Empresário do setor de transportes, músico, produtor musical e morador da Lapa, Zero Freitas tem um acervo de long plays (LPs) que supera a casa dos seis milhões. “Tem de tudo: religioso, funk, música experimental, rock…” E ele quer mais!
A paixão pela música vem da infância. “Minha mãe passava o dia cantando. Ela ouvia e era ‘macaca de auditório’ de cantores como Nelson Gonçalves e Francisco Alves, e ouvíamos em casa os LPs em 78 rotações. Daí nasceu meu amor pela música e pelos discos”, explica o Zero, ou José Roberto Alves Freitas.
O acervo, como ele se refere aos discos que tem estocado em caixas de plástico rígido, se distribuem em um galpão na Lapa de Baixo e ocupa bom espaço de sua produtora, a Armazém da Luz, que faz locação de equipamento de som e luz na Rua Guaipá, na Vila Leopoldina, onde a entrevista foi realizada em meados de junho.
Ele não abomina o CD, mas diz que nunca deixou de gostar do som produzido entre o atrito da agulha e o vinil. “O LP é mais vivo por ser analógico ao som real. O digital dos CDs é uma tradução numérica binária. A agulha, quando risca o disco muitas vezes, acrescenta outros sons enquanto no CD, depois de muito uso, surge o vácuo, o silêncio”, explica.
Seu acervo tem quase tudo. “Tudo é impossível, mas estou sempre à procura e comprando mais e todos os gêneros musicais me interessam”, diz. Para organizar esse mundo de vinis, ele conta com uma equipe de 20 estagiários, divididos em duas turmas diárias, que se revezam na catalogação dos discos. Até o momento, são 300 mil discos devidamente incluídos em um sistema informatizado. O trabalho dos estagiários compreende checar se capa e disco estão corretos, a situação física e se há algum detalhe específico, como dedicatória. A turma faz o trabalho ouvindo alguns desses LPs.

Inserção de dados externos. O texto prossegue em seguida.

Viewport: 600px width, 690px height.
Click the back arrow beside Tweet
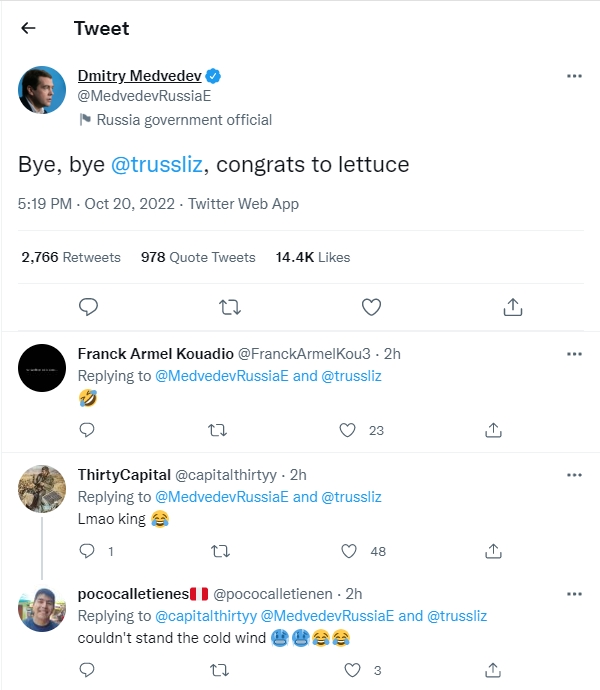[x=28, y=28]
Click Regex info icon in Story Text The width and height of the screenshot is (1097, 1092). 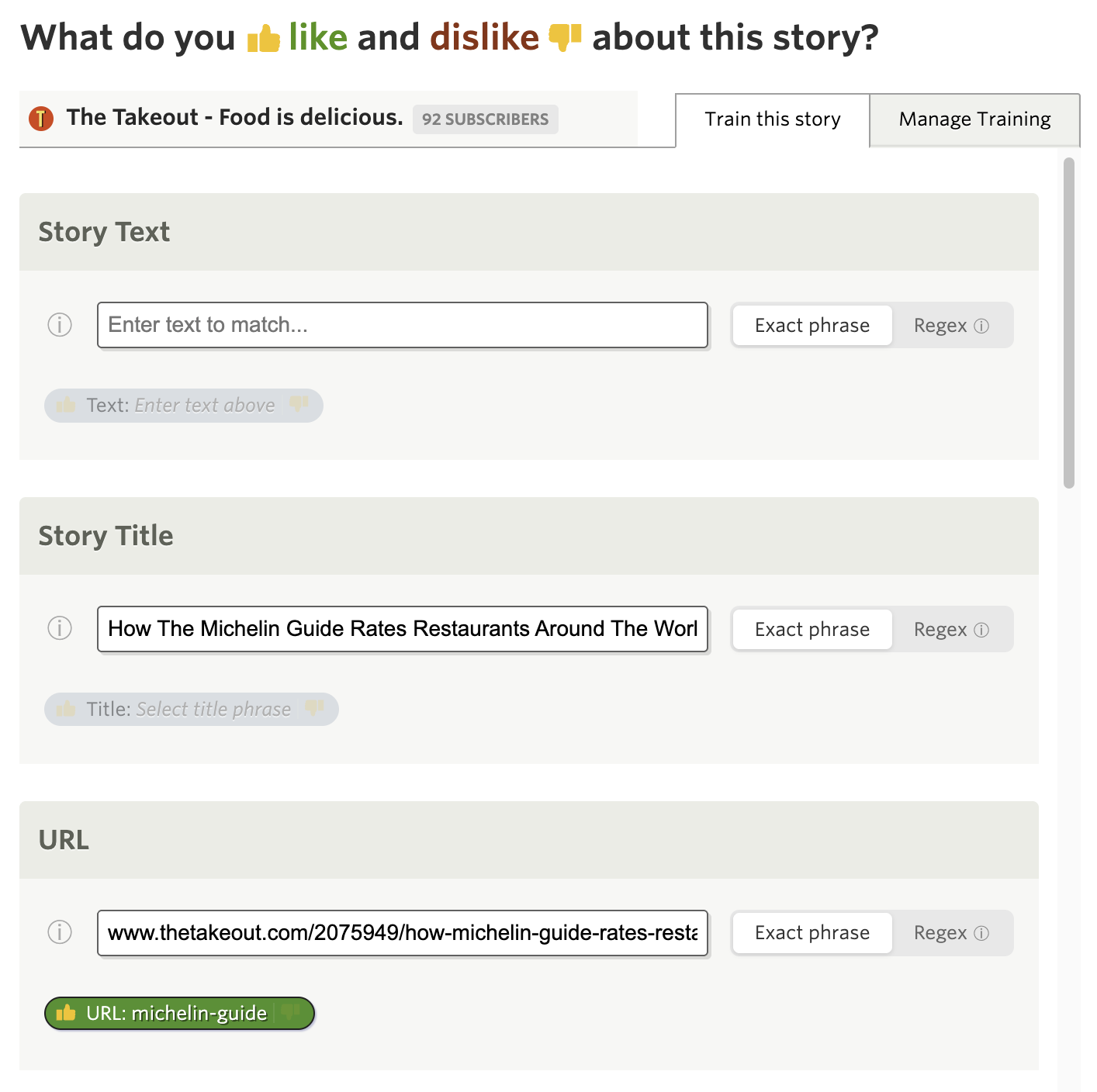(981, 326)
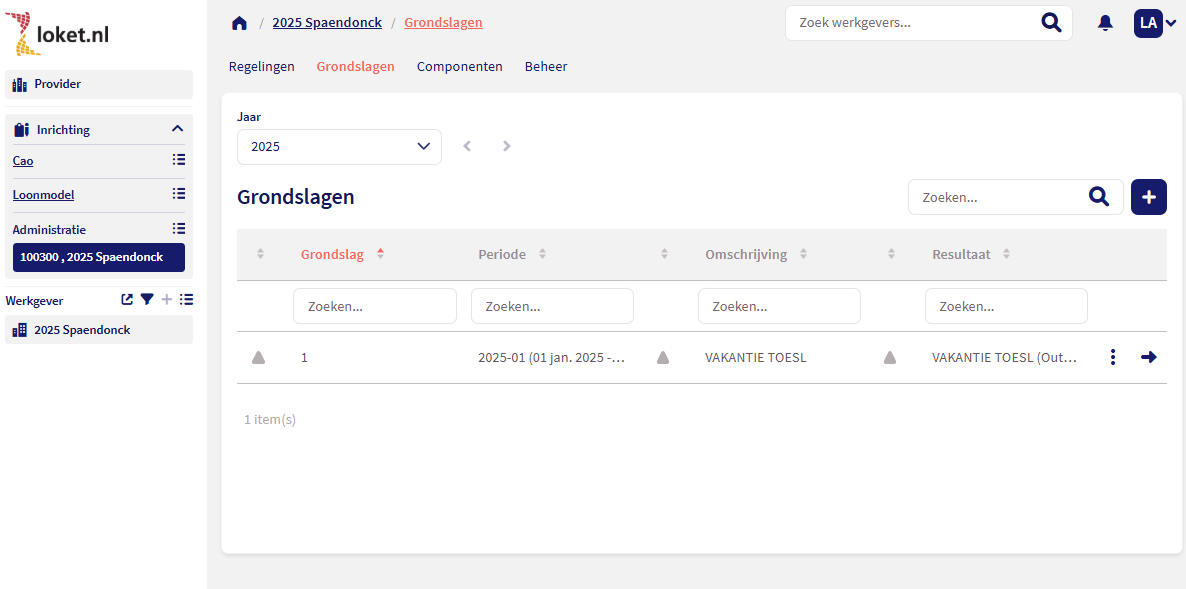Open the LA user account menu
The image size is (1186, 589).
(x=1154, y=23)
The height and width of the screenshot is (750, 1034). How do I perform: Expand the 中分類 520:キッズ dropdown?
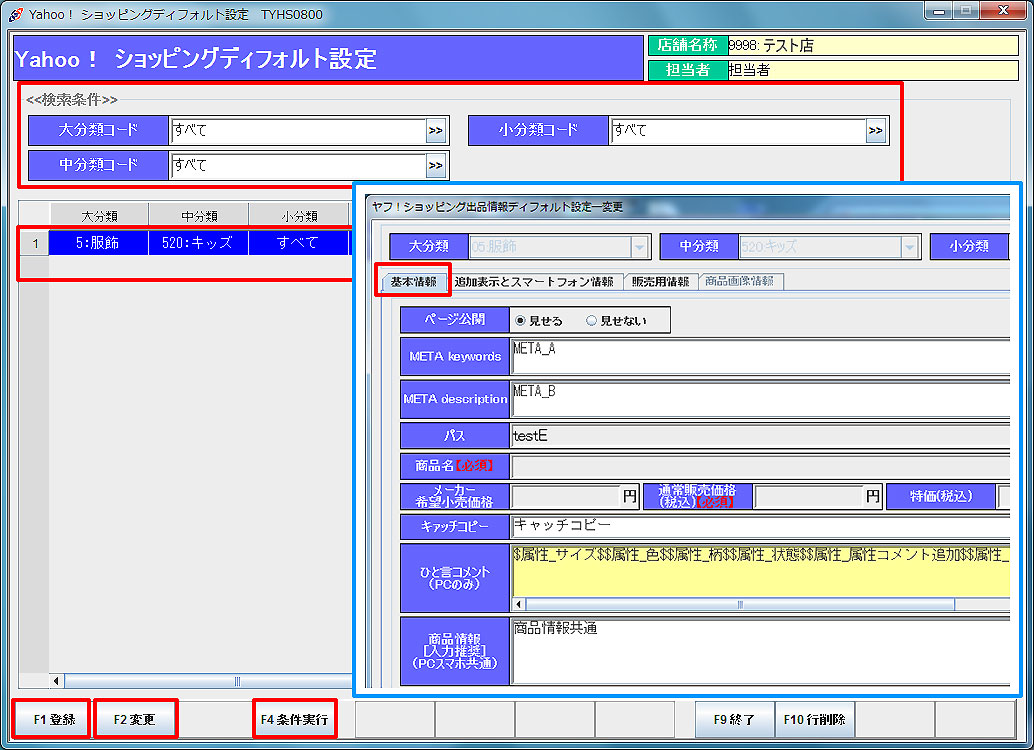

Cada um deles, por rodízio, escolhe o disco do momento.
O gosto da mãe pelos discos influenciou Zero, que percebeu que a música seria seu caminho. Além dos discos da família de origem portuguesa, o pai comprou uma vitrola estereofônica de um amigo lusitano que voltava para Portugal. “Junto vieram uns 200 discos, tinha Frank Sinatra, Ray Charles e outros artistas americanos”. E com a coleção da família, o número só aumentava.
Junto com a família, Zero nasceu e morou no Pari e depois no Ipiranga. Foi nessa época que os pais compraram um piano para ele aprender a tocar. “Aprendi por um tempo, mas depois abandonei porque queria tocar rock e só voltei a estudar música e partituras quando cursei música na USP”. Depois da faculdade, fez e continua a fazer trilhas musicais para teatros e shows. Ele divide seu dia a dia com a música e a empresa de transporte que a família fundou.
Zero veio para a Zona Oeste quando se separou da primeira mulher: “Queria ir para um bairro onde não tivesse raízes. Ter vindo para a região da Lapa foi ótimo. Trouxe minhas filhas para morar perto, e até convenci meu sócio a se mudar para cá. Hoje, casado pela segunda vez, continuo por aqui”.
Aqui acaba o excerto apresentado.